Records provided:
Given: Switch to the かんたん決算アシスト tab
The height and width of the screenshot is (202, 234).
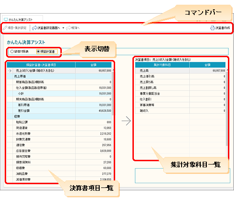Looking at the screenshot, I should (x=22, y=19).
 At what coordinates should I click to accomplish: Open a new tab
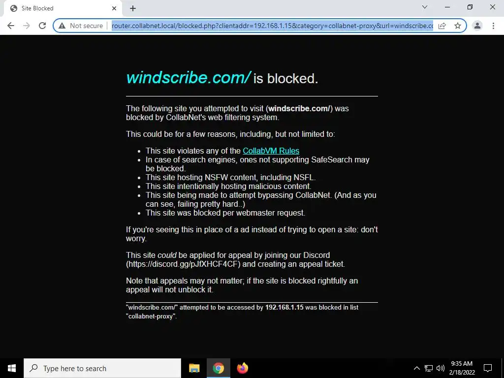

* * *

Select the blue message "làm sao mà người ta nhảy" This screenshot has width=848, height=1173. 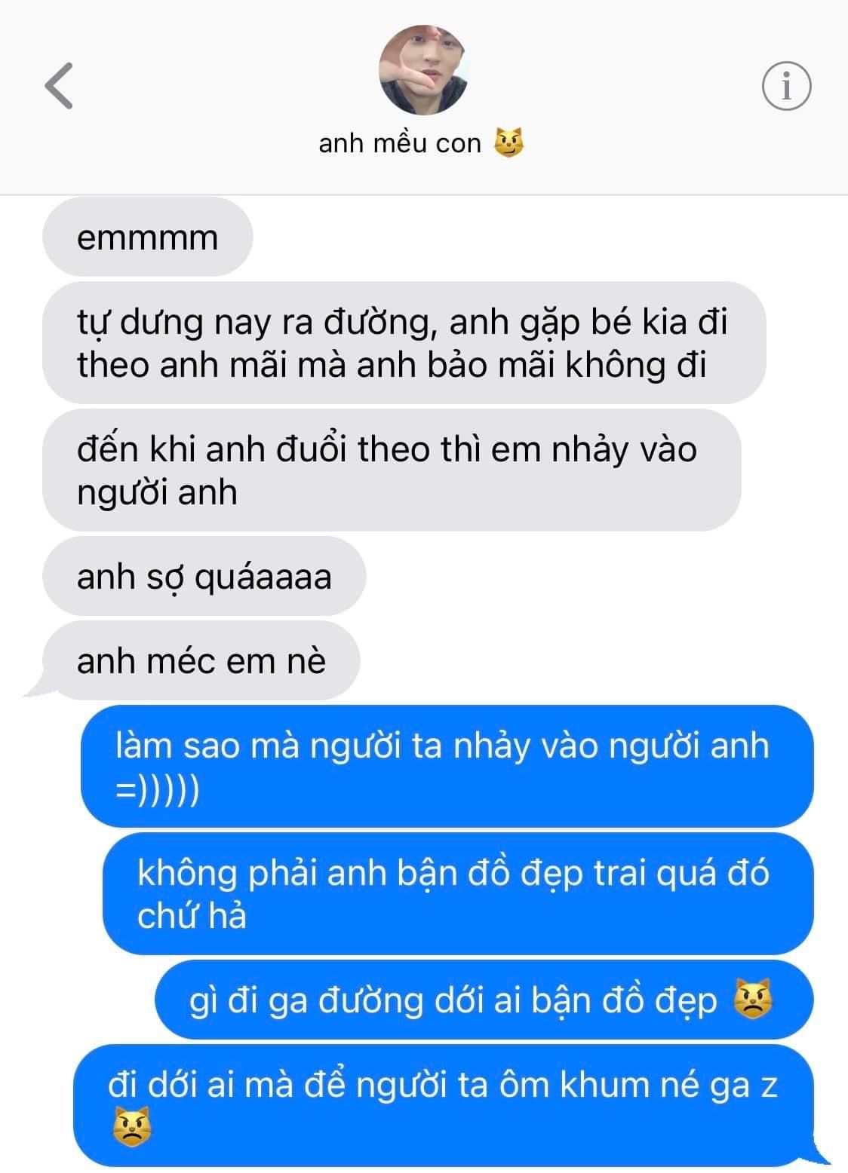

What you are asked to do: Please rewrite the lines between the one holding "Given: Switch to the かんたん決算アシスト tab" and the one holding "At what coordinates", inclusive, changing "coordinates" to "position" and leaving everything else as it is. Leave the pictures out of your answer.

Answer to this exercise:
Given: Switch to the かんたん決算アシスト tab
The height and width of the screenshot is (202, 234).
Looking at the screenshot, I should (x=22, y=19).
 At what position should I click to accomplish: Open a new tab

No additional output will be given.